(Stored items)
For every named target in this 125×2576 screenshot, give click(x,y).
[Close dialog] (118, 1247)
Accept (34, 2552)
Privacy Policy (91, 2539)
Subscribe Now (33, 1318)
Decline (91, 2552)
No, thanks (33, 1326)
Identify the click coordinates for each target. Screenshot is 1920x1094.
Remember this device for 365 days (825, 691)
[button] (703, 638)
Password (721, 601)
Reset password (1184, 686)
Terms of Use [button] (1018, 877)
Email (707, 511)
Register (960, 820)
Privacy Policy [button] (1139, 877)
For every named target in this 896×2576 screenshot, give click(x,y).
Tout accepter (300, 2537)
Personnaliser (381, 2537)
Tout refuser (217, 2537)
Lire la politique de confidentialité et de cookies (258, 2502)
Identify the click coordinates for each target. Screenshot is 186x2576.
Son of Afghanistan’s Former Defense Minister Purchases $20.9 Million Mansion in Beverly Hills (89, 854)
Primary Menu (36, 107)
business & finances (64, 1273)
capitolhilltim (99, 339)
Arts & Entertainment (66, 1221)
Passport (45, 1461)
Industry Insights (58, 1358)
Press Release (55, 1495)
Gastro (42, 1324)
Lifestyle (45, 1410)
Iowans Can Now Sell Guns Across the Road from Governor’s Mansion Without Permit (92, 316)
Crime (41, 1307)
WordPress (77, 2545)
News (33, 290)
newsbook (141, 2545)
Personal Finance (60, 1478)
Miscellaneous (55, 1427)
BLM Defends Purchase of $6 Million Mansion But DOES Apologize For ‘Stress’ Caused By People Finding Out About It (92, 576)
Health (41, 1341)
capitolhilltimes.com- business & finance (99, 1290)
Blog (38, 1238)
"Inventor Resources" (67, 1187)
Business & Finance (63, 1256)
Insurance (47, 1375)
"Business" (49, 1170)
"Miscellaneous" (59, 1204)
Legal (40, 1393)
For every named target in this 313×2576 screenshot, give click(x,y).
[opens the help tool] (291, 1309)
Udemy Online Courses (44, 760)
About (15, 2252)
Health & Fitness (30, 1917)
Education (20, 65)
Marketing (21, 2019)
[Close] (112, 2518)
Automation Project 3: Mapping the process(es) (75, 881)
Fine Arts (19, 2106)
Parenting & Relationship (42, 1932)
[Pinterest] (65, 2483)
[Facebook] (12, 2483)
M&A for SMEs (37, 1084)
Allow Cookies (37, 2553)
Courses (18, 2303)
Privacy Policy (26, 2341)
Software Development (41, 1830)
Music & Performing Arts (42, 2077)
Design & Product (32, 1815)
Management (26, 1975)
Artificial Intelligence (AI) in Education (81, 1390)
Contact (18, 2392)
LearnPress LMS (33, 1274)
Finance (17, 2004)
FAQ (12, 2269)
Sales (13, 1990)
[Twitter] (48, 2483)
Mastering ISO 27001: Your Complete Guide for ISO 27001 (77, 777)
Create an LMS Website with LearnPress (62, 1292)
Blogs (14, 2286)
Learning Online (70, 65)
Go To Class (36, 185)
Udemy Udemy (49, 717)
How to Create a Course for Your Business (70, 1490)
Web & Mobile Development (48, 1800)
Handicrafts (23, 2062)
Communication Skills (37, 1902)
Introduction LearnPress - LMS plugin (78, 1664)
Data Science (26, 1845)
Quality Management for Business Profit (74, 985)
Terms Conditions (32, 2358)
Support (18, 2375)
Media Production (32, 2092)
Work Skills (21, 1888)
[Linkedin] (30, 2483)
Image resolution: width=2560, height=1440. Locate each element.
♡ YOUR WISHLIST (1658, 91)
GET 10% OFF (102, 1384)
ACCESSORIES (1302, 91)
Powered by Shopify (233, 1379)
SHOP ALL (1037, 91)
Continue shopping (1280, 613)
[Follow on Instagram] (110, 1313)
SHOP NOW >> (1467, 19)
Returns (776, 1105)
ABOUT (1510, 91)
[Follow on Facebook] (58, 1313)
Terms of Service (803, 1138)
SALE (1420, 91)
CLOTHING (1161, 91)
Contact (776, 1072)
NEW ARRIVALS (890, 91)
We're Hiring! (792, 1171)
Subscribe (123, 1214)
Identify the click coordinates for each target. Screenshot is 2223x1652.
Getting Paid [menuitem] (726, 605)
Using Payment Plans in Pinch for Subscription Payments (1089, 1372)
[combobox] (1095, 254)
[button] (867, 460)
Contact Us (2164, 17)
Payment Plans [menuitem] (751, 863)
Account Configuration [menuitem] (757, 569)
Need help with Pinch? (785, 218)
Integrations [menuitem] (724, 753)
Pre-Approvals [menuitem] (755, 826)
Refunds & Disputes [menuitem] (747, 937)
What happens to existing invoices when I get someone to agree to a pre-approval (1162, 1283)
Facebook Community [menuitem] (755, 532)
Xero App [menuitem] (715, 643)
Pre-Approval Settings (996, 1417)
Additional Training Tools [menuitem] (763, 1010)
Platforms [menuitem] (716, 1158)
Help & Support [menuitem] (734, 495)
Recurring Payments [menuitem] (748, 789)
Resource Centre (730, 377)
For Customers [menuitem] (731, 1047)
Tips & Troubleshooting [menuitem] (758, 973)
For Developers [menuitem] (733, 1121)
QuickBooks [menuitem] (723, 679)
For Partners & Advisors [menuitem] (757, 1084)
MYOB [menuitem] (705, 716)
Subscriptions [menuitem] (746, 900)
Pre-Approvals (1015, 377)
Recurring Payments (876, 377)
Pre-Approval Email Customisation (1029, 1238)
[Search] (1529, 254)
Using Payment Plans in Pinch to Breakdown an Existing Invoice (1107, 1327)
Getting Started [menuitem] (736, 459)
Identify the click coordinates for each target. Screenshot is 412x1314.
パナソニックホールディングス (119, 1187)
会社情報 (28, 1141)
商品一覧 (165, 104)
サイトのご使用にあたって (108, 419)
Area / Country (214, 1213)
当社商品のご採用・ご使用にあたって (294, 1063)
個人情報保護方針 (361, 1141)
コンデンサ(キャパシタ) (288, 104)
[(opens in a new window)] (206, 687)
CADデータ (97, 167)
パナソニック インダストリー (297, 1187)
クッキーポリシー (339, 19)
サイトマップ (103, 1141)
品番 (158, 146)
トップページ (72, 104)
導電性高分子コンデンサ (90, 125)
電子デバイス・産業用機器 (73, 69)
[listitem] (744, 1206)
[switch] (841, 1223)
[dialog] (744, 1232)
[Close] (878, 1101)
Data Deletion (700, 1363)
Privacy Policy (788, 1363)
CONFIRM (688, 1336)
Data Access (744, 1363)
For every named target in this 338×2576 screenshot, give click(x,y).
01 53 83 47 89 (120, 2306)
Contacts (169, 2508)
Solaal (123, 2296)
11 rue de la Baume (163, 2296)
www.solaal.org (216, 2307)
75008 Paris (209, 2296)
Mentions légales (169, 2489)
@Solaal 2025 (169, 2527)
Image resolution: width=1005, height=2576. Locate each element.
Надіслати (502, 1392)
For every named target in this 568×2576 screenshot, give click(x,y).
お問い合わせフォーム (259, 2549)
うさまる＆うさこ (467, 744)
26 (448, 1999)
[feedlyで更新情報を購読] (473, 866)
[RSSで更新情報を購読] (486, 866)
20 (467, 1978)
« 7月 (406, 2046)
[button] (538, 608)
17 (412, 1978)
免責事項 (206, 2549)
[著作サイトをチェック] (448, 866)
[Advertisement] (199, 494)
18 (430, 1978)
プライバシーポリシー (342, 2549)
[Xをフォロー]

(About this task) Write out a verbatim copy of the data, beginning with its first line and ending with the line that contains "capitolhilltim (99, 339)".

(The completed task)
For every named target in this 125×2576 screenshot, give click(x,y).
[Close dialog] (118, 1247)
Accept (34, 2552)
Privacy Policy (91, 2539)
Subscribe Now (33, 1318)
Decline (91, 2552)
No, thanks (33, 1326)
Identify the click coordinates for each target. Screenshot is 1920x1094.
Remember this device for 365 days (825, 691)
[button] (703, 638)
Password (721, 601)
Reset password (1184, 686)
Terms of Use [button] (1018, 877)
Email (707, 511)
Register (960, 820)
Privacy Policy [button] (1139, 877)
For every named target in this 896×2576 screenshot, give click(x,y).
Tout accepter (300, 2537)
Personnaliser (381, 2537)
Tout refuser (217, 2537)
Lire la politique de confidentialité et de cookies (258, 2502)
Identify the click coordinates for each target. Screenshot is 186x2576.
Son of Afghanistan’s Former Defense Minister Purchases $20.9 Million Mansion in Beverly Hills (89, 854)
Primary Menu (36, 107)
business & finances (64, 1273)
capitolhilltim (99, 339)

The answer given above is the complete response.